En dépit des protestations du tribunal, l’eau-de-vie, la pâle vodka, semble jouer un grand rôle dans cette justice villageoise, comme dans toute la vie rurale. Beaucoup de procès ont leur dénouement au kabak (cabaret) ; juges, greffier et parties boivent et s’enivrent de compagnie. L’alcool figure tantôt comme pot-de-vin, tantôt comme amende. Parfois même, dit-on, le tribunal ne se donne point la peine de changer de local ; la sentence rendue, le condamné, on pourrait dire le perdant, fait apporter un vedro sur la table des juges, et, séance tenante, le prétoire de la justice se transforme en cabaret. Il arrive aussi qu’au lieu de passer par l’ennuyeuse formalité d’un jugement, le paysan en droit de se plaindre d’un autre s’arrange à l’amiable avec lui pour un vedro d’eau-de-vie. La vodka sert de monnaie habituelle dans toutes ces compositions judiciaires.
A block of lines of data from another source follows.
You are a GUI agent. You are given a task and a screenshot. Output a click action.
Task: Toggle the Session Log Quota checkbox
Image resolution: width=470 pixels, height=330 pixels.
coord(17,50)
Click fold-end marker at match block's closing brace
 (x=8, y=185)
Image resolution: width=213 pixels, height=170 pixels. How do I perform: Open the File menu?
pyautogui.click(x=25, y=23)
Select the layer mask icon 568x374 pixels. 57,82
Le mir en use comme les tribunaux de volost En certains villages du gouvernement de Kalouga, par exemple, les mangeurs du mir (miroiédy), pour la plupart cabaretiers, avaient naguère fait défendre, sous peine d’une amende d’un demi-vedro, de commencer aucun travail sans l’autorisation de l’assemblée communale[25]. Je ne sais rien de plus étonnant pour nous, à cet égard, que ce qui se passait, il y a quelques années, au centre de l’empire, dans le gouvernement de Penza, où, sous l’inspiration de philanthropes de parade et de fonctionnaires trop zélés, de nombreuses communes de paysans s’étaient résolues tout à coup à mettre par un vote le cabaret en interdit. Or, dans plusieurs de ces communes, qui faisaient officiellement profession de tempérance et paraissaient avoir embrassé les rigides doctrines du teetotalism, il a été prouvé qu’au lieu d’être soldées en argent, les amendes imposées aux contrevenants par le tribunal de volost étaient acquittées en eau-de-vie et consommées par les juges et fonctionnaires communaux[26].
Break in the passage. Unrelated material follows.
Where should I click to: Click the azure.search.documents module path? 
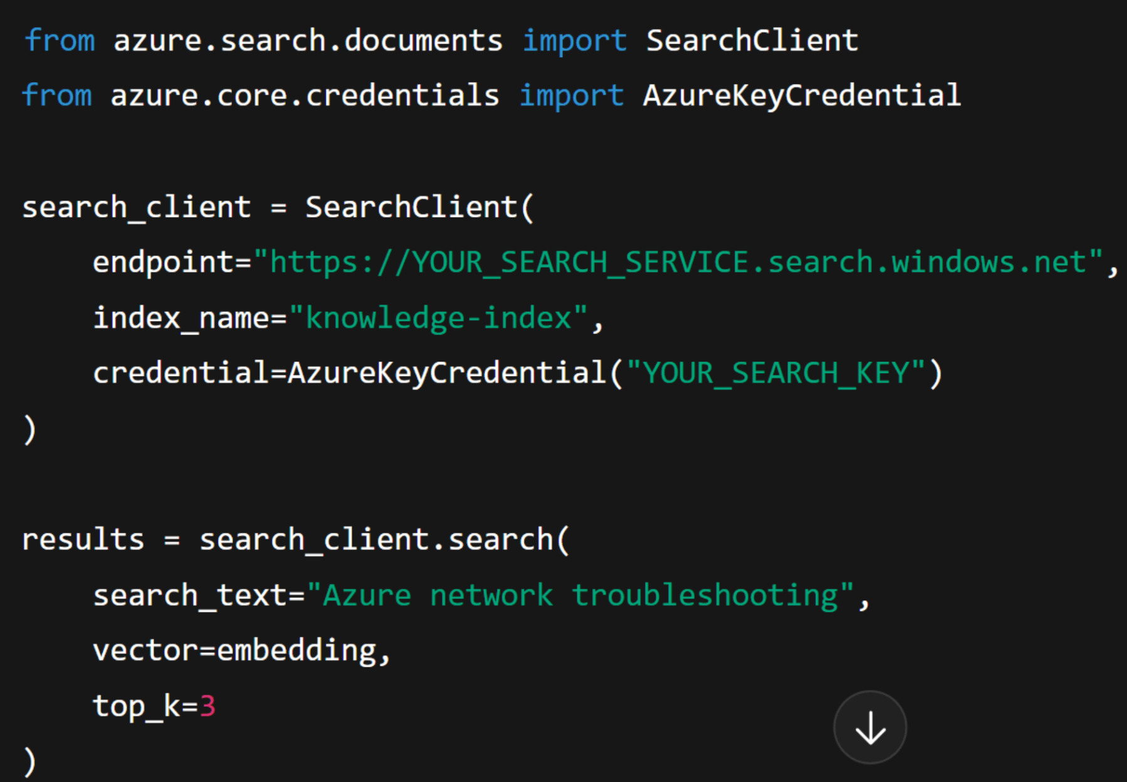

Après de tels faits, on comprendra que les tribunaux de volost soient l’objet de vives criliques et d’attaques passionnées. On les accuse de ne reconnaître, en fait de coutumes, d’autre droit que le pot-de-vin et la vodka. On leur reproche l’ignorance des juges et l’influence excessive de l’ancien ou du greffier, on les taxe tantôt de vénalité, tantôt de partialité. Il est clair, en effet, que de pareils tribunaux ne sauraient être exempts de tout blâme ; mais, pour un œil impartial, la plupart des défauts de ces juges de volost découlent des défauts mêmes du paysan, ils disparaîtront ou s’atténueront avec le progrès de l’instruction et des mœurs. Toutes ces imperfections n’enlèvent point à cette humble justice l’avanlage d’être la plus rapide, la moins chère et la mieux comprise du moujik. Si, parmi les propriétaires des campagnes ou les écrivains des villes, beaucoup en réclament la suppression, la plupart des paysans qui s’en plaignent en demandent eux-mêmes le maintien. Sur quatre cents témoignages recueillis par la commission d’enquête, soixante-dix seulement s’étaient prononcés pour l’abrogation de cette justice corporative. Il est bon, du reste, de remarquer qu’en plus d’un cas les paysans qui n’ont pas confiance dans l’intégrité ou dans les lumières des tribunaux de volost restent libres de se soustraire à leur juridiction. De même qu’ils peuvent d’un commun accord soumettre aux tribunaux de bailliage des affaires dévolues par la loi aux tribunaux ordinaires, les plaideurs sont maîtres de confier aux juges de paix des affaires qui rentrent dans la compétence des juges de volost. Un assez grand nombre de paysans usent de cette dernière faculté. D’autres s’adressent pour régler leurs différends au stanovoï et aux employés de la police. En outre, les causes civiles, quelle que soit la valeur de l’objet en litige, peuvent toujours, du consentement des deux parties, être abandonnées à la décision d’un ou plusieurs arbitres, désignés par les intéressés. Dans ce cas, la loi donne sa sanction au jugement de ce tribunal arbitral (treteiski soud) et en déclare les arrêts irréformables. On voit que les paysans ont le choix entre divers modes de justice, qu’en matière civile au moins, la juridiction des tribunaux de volost n’est guère que facultative, ce qui diminue singulièrement l’importance des abus signalés dans cette justice patriarcale.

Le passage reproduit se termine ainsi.